JPA stands for Java Persistence API. It is the standard ORM technology in the Java ecosystem. It sits between the application and the JDBC API and maps objects to relational databases.

ORM stands for Object-Relational Mapping. It means mapping objects and relational databases to one another. With an ORM framework, instead of directly writing INSERT SQL every time you store an object, you can work with objects almost as if you were storing them in a Java collection. The ORM framework then generates the appropriate SQL and saves the data to the database.

Because JPA is only an API specification, it cannot run by itself. You need an ORM framework that implements JPA. Common implementations include Hibernate, EclipseLink, and DataNucleus, with Hibernate being the most widely used.

The JPA standard is a collection of general and common ORM capabilities. So it makes sense to first understand the core concepts of JPA, and then learn additional Hibernate-specific features as needed.

The evolution of JPA versions looks like this:

VersionYearMain Changes
JPA 1.02006Initial version. Composite keys and relationship features were limited
JPA 2.02009Included most core ORM features and added Criteria
JPA 2.12013Added stored procedure access, converters, and entity graphs

Why Use JPA?

Productivity

With JPA, you do not need to repeatedly write SQL and JDBC API code every time you store an object. You pass the object to JPA, and JPA generates and executes the appropriate SQL.

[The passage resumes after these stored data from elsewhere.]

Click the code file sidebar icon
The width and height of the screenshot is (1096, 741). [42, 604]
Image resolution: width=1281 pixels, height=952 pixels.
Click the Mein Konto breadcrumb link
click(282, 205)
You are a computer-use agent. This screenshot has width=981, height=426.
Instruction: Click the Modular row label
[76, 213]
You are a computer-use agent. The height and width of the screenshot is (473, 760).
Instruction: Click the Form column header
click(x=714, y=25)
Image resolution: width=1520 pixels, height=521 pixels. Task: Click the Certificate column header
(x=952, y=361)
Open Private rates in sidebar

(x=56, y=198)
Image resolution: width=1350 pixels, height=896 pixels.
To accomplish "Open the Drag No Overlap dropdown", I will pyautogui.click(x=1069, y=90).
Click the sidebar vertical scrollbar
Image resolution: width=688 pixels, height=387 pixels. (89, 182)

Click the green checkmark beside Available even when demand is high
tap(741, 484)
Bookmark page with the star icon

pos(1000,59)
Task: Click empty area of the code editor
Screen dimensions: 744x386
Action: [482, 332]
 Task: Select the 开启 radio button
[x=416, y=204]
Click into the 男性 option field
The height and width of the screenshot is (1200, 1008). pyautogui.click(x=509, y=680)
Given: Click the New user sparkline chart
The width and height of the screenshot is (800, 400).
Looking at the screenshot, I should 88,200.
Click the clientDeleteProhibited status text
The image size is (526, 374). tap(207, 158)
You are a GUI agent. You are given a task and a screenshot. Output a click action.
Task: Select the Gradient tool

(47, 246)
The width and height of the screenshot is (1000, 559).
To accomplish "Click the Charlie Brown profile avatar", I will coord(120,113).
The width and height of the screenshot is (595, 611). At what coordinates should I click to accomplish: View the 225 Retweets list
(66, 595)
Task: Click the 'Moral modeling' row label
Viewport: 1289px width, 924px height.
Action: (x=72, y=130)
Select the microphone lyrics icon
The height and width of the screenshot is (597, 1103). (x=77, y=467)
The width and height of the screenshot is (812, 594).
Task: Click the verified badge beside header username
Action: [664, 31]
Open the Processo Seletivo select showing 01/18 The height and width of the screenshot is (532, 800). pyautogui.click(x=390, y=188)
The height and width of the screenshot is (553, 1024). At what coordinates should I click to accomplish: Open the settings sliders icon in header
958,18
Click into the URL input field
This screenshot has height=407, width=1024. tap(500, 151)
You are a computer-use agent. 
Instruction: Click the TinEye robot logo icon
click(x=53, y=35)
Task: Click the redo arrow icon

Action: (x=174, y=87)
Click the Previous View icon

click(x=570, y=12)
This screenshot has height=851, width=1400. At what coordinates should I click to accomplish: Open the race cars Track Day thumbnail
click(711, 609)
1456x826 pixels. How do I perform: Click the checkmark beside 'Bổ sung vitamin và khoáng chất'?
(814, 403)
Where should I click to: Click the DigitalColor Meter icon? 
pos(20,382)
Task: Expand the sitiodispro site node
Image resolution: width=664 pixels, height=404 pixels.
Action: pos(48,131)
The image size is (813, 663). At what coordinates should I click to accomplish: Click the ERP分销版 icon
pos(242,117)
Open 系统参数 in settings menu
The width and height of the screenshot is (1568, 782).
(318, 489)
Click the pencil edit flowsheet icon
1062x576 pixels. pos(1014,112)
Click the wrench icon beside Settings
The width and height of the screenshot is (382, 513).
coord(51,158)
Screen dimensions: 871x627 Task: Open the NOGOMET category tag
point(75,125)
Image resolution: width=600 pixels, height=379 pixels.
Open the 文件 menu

JPA also provides features such as automatic DDL generation for statements like CREATE TABLE. This helps shift the development flow from database-first design toward object-first design.

Maintainability

When you work directly with SQL, changing an entity field can force you to update a large amount of related SQL and JDBC mapping code. With JPA, the repetitive burden of maintaining basic CRUD SQL can be greatly reduced.

Of course, using JPA does not mean you can ignore database design or query optimization. But it does remove much of the repetitive work involved in simple CRUD and object mapping.

Performance

Suppose you load the same member twice within the same transaction. With plain JDBC, the same SELECT SQL may be executed twice. JPA, on the other hand, can keep the first result in the persistence context and reuse the managed entity on the second lookup.

Hibernate also provides features such as SQL hints, lazy loading, write-behind, and dirty checking. Depending on the situation, these features can help with performance optimization.

Data Access Abstraction and Vendor Independence

Relational databases often differ in syntax and behavior even for similar features. If you write too much database-specific SQL, moving to another database becomes difficult.

JPA provides an abstracted data access layer between the application and the database. If the database changes, many parts of the application can remain intact as long as JPA is configured with the proper dialect.


Wrap-up

JPA is not just a tool for reducing SQL writing. It is an ORM standard designed to reduce the paradigm mismatch between objects and relational databases and help applications preserve a more natural object model.

In Spring, Spring Data JPA reduces the burden of repository implementation, the JPA API acts as the standard interface, Hibernate works as the actual ORM implementation, and JDBC is still used underneath to talk to the database.

To really understand JPA, it helps to start with a simple question: why did SQL-centric development feel uncomfortable in the first place? Once that becomes clear, features such as lazy loading, the persistence context, identity guarantees, and dirty checking make much more sense.